**WORK TO DO**. Please reproduce the listing from the line containing "The image size is (1047, 589)." through the line containing "(x=307, y=116)", inclusive, with the requests kept. Offset every coordinate in the answers by -39.

:: EXERCISE INPUTS ::

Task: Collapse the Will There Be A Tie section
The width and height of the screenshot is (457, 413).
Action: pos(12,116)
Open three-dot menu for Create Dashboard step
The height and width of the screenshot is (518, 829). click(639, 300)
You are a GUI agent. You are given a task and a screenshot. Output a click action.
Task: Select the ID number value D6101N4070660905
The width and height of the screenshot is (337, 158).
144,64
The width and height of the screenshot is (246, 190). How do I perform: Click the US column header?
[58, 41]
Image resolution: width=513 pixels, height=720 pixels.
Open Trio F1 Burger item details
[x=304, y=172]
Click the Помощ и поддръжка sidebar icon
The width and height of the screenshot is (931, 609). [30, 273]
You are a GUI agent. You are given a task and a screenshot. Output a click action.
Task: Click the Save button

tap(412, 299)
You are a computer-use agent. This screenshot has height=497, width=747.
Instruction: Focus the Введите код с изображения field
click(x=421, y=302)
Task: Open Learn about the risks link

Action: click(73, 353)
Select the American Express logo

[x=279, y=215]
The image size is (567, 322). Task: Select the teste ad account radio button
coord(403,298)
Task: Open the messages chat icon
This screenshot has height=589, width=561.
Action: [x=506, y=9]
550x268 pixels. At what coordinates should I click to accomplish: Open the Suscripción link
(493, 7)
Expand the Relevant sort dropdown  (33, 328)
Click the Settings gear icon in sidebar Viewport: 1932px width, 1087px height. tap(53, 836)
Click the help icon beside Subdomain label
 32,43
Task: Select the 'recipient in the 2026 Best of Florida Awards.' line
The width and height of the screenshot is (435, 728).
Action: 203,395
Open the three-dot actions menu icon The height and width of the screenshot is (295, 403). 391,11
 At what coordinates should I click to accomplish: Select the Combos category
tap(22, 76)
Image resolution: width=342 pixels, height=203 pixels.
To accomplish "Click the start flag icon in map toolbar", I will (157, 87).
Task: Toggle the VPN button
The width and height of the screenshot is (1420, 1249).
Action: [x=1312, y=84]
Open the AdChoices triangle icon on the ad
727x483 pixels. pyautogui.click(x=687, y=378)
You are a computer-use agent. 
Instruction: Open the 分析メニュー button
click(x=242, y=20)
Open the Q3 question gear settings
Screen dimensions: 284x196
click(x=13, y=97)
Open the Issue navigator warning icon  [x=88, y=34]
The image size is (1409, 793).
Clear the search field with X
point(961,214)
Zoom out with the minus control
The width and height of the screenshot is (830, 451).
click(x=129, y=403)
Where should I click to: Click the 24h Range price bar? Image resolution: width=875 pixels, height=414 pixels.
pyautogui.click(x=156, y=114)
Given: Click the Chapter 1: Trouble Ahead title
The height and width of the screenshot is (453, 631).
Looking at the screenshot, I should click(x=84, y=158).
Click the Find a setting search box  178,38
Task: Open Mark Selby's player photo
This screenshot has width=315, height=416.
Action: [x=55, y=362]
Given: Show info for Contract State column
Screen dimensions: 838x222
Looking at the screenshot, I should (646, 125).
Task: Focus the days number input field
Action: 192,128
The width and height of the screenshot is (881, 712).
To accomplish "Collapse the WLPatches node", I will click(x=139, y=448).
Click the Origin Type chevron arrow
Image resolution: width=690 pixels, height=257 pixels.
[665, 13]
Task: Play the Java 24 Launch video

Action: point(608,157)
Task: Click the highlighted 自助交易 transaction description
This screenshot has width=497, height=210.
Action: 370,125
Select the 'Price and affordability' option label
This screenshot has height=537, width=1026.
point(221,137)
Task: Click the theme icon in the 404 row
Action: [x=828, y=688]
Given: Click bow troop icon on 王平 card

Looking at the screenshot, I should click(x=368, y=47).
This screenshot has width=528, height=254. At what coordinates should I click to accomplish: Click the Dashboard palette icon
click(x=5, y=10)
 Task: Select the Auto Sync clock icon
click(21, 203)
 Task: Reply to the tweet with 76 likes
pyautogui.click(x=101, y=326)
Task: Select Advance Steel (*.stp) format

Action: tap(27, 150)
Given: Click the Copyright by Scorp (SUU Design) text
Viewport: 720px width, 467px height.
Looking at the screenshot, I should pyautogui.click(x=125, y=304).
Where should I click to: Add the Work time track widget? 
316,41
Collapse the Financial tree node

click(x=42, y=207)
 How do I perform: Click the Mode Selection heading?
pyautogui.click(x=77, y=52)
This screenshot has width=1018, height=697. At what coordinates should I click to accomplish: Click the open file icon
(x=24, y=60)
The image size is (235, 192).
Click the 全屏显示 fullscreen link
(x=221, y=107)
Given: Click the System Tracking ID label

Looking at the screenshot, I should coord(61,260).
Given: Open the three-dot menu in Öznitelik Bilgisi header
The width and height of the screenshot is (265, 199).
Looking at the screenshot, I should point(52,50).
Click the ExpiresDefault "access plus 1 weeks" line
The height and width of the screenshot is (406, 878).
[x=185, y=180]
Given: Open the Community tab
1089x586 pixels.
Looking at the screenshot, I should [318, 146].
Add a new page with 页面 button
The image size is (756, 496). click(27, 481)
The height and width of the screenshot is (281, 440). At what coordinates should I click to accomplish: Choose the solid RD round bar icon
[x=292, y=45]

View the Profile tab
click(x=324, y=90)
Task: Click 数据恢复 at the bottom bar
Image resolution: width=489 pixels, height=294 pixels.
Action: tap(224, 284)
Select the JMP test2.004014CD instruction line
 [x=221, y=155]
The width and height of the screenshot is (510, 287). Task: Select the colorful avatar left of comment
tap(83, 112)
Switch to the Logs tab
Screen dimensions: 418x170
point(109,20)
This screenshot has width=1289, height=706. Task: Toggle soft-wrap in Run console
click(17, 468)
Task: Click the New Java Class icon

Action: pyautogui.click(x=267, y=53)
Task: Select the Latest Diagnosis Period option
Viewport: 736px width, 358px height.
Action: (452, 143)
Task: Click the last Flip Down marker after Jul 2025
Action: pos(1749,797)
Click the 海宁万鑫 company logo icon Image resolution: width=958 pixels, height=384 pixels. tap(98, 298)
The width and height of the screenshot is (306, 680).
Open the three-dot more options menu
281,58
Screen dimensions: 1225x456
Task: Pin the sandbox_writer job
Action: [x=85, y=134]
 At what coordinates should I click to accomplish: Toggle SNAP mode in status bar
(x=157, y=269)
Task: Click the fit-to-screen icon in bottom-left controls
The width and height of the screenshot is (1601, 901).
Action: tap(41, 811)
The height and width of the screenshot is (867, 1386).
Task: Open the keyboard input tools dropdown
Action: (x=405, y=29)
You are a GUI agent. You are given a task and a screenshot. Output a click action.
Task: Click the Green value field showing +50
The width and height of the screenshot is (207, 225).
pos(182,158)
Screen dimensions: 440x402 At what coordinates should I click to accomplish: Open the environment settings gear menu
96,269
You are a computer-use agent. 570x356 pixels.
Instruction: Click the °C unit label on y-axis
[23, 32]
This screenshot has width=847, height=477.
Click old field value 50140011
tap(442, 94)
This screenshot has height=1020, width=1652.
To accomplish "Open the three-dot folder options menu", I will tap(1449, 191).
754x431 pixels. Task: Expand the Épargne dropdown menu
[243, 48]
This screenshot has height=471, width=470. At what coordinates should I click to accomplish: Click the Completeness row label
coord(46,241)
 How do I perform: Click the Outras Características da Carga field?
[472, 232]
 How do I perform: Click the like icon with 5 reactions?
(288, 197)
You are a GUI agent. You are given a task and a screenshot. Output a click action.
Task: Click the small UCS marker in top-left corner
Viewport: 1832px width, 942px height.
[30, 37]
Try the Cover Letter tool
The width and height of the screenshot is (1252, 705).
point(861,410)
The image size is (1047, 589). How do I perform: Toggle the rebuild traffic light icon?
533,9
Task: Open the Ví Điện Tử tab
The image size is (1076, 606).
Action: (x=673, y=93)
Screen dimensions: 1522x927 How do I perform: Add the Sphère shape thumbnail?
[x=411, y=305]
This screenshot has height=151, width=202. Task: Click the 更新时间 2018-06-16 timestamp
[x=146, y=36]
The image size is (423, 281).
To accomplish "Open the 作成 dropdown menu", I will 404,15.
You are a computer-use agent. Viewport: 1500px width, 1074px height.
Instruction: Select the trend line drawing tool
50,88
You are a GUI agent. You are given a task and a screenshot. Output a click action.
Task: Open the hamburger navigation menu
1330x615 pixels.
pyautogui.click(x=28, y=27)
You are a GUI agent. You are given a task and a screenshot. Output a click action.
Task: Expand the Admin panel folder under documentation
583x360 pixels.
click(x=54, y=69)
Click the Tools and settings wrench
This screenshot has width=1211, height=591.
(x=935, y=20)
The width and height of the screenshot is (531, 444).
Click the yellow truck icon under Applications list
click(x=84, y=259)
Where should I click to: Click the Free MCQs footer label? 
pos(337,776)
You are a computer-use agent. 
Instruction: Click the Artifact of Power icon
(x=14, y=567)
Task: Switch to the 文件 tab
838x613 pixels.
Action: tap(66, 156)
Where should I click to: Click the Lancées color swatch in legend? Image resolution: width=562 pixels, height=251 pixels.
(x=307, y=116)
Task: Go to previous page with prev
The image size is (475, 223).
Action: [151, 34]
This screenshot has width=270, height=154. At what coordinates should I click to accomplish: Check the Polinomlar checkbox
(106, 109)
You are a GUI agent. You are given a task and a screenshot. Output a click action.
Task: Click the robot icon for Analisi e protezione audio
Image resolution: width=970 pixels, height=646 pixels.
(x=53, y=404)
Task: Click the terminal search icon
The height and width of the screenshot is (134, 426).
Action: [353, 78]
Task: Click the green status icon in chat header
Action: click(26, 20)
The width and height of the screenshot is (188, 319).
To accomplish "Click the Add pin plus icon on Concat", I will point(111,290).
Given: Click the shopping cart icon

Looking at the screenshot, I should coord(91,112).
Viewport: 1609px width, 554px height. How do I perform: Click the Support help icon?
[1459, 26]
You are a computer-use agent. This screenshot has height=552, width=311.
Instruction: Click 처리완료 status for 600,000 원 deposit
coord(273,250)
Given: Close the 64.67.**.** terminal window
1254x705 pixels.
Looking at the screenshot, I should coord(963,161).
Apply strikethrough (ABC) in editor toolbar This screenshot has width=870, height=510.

:::

**FINISHED ANSWER**.
The image size is (1047, 589). How do I perform: Toggle the rebuild traffic light icon?
494,-30
Task: Open the Ví Điện Tử tab
The image size is (1076, 606).
Action: (x=634, y=54)
Screen dimensions: 1522x927 How do I perform: Add the Sphère shape thumbnail?
[x=372, y=266]
This screenshot has height=151, width=202. Task: Click the 更新时间 2018-06-16 timestamp
[x=107, y=-3]
The image size is (423, 281).
To accomplish "Open the 作成 dropdown menu", I will 365,-24.
You are a computer-use agent. Viewport: 1500px width, 1074px height.
Instruction: Select the trend line drawing tool
11,49
You are a GUI agent. You are given a task and a screenshot. Output a click action.
Task: Open the hamburger navigation menu
1330x615 pixels.
pyautogui.click(x=-11, y=-12)
You are a GUI agent. You are given a task and a screenshot. Output a click action.
Task: Expand the Admin panel folder under documentation
583x360 pixels.
click(x=15, y=30)
Click the Tools and settings wrench
This screenshot has width=1211, height=591.
(x=896, y=-19)
The width and height of the screenshot is (531, 444).
Click the yellow truck icon under Applications list
click(x=45, y=220)
Where should I click to: Click the Free MCQs footer label? 
pos(298,737)
You are a computer-use agent. 
Instruction: Click the Artifact of Power icon
(x=-25, y=528)
Task: Switch to the 文件 tab
838x613 pixels.
Action: tap(27, 117)
Where should I click to: Click the Lancées color swatch in legend? Image resolution: width=562 pixels, height=251 pixels.
(x=268, y=77)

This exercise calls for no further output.